# Selection

A game of four teams
Report by Ian Grant
It was all going so well. Bang on schedule after leaving the ground at a leisurely
pace, catching the train for East Croydon and trundling contentedly through West London, we
arrived on the outskirts of Croydon with time to spare. Time to spare, that is, for
everything but sitting stationary for twenty minutes as the line ahead was cleared
(somebody had just parked a train there, apparently, while popping into the newsagents
for a paper or something).
So I sat in that flamin' train carriage as the departure time of my Brighton-bound train
from East Croydon came and went, cursing all and sundry and all once more. And, when we
eventually got moving, I psyched myself up for a row with any officials I could find at
Croydon on the basis that I wasn't going to crawl into bed at 1:30 am without having
negotiated a refund on my ticket.
And yet luck was with me. My train had just been the first in the queue - behind it
were all the others as the south-bound routes out of London ground to a temporary, shambolic halt. The
Brighton service was also delayed. I was saved. Gawd bless our national railways.
There's an analogy in there somewhere, if you can be arsed to find it.
Last night Watford used their "Get out of jail free" card, stealing a win in an entirely bewildering game
of football. I'm as unsure about how we failed to put the game
beyond Oldham's reach in the first half as I am about how the hell we avoided defeat
in the second. This was both a game that we should've won by miles and a game
that we should've lost humiliatingly. If that makes any sense at all.
Let's start at the beginning. For forty-four minutes, Watford were sublime. Without
Jason Lee's height to use as a cop-out, we appeared absolutely, pain-stakingly intent on
passing the ball around on the ground. The result was some of the finest pass-and-move
football we've seen our team play for ages, all running off the ball and crisp supply.
You'll find no finer illustration of this than Dai Thomas' early goal. It was over
in a couple of seconds, executed with a calm precision that rarely surfaces in the Second Division. Micah
Hyde, of whom more later, picked the ball up in midfield, waited for Thomas' cross-field
run and slipped a pass through. As the keeper came flying out, Thomas slid his
finish under his body with his first touch. I'm actually making it sound more complicated than the
reality - it was a goal of wonderful simplicity.
With Oldham's frustrate-and-survive theory shot to pieces in the first five minutes,
the stage was set for a tremendously enjoyable first half. It would be easy
to be over-critical here, to make too much of our failure to find the final ball -
in truth, we came very close indeed to getting it right on numerous occasions. Most
importantly, we played the style of football that we all know is the way forward
for this team - fast, attacking, mobile, on the floor. The more we play like
that, the better we're going to get at it.

# Problem set
(a) Say whether each statement agrees with the match report, giving yes or no plus the deciding words quoted from it: (i) Dai Thomas scored the early goal with his first touch; (ii) the Brighton service left on time; (iii) the train sat stationary for forty minutes.
(b) Reproduce the part of the match report that starts at the words "And yet luck" and ends after "to find it.".

# Data segment

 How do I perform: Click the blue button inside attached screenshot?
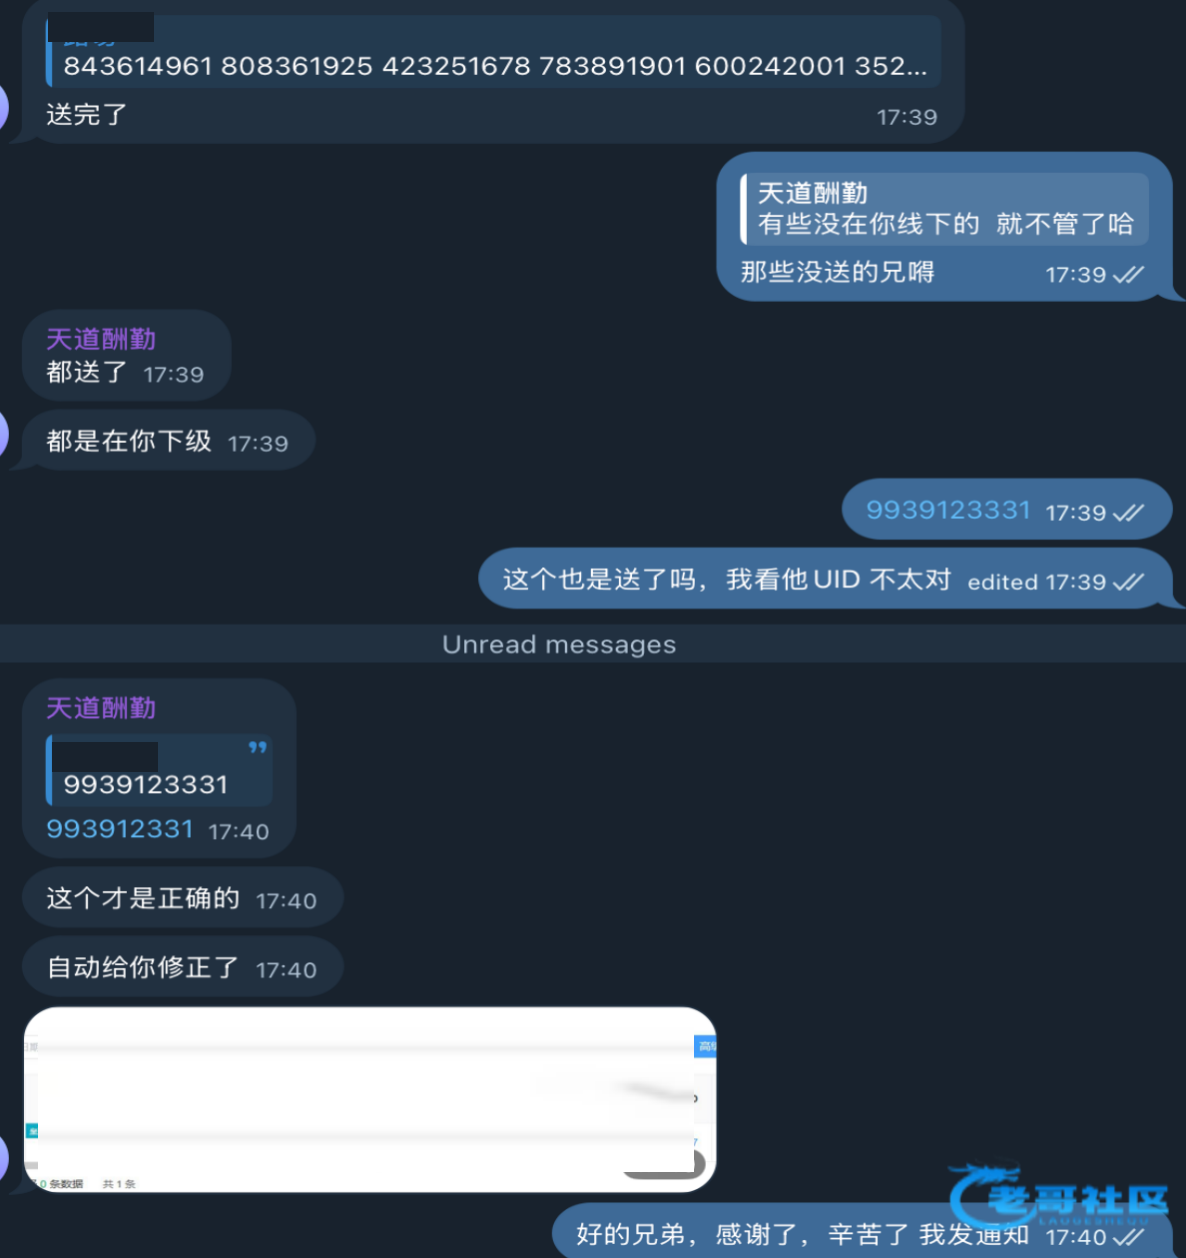point(705,1046)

# Solutions to each task
(a)
(i) Yes: "Thomas slid his finish under his body with his first touch."
(ii) No: "Brighton service was also delayed."
(iii) No: "sitting stationary for twenty minutes"

(b)
And yet luck was with me. My train had just been the first in the queue - behind it
were all the others as the south-bound routes out of London ground to a temporary, shambolic halt. The
Brighton service was also delayed. I was saved. Gawd bless our national railways.
There's an analogy in there somewhere, if you can be arsed to find it.